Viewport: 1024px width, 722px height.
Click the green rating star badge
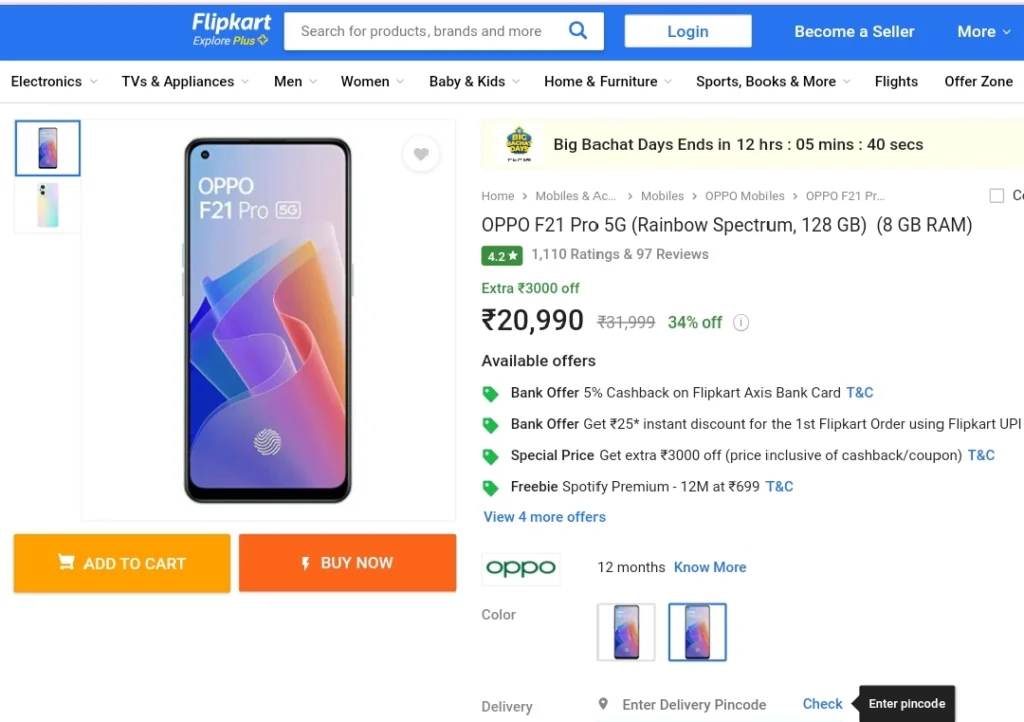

..........

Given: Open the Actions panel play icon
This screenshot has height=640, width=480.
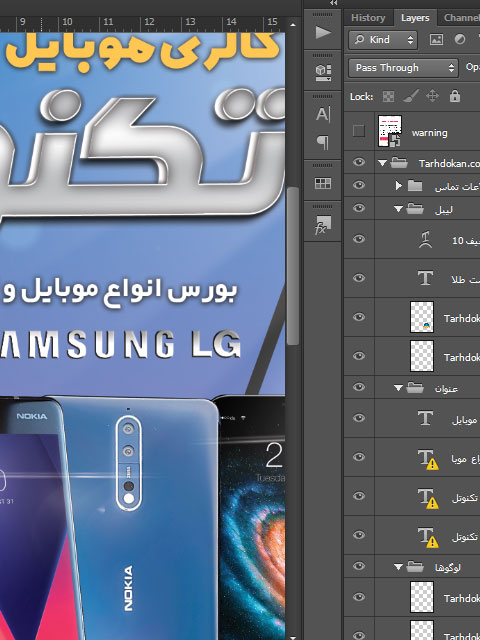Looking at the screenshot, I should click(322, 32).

..........

**What you are asked to do**
The lines above starting at the one that contains "Viewport: 1024px width, 722px height." and ending at the one that contains "Click the green rating star badge" must be transcribed exactly, and no other lines may appear.

**Written solution**
Viewport: 1024px width, 722px height.
Click the green rating star badge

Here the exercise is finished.